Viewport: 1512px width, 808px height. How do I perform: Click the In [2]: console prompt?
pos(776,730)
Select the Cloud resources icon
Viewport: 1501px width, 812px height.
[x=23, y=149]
-=-=-
HOW TO COMPLETE THIS TASK:
Reproduce the data shown above exactly, including every line.

EXERCISE ANSWER:
Viewport: 1512px width, 808px height. How do I perform: Click the In [2]: console prompt?
pos(776,730)
Select the Cloud resources icon
Viewport: 1501px width, 812px height.
[x=23, y=149]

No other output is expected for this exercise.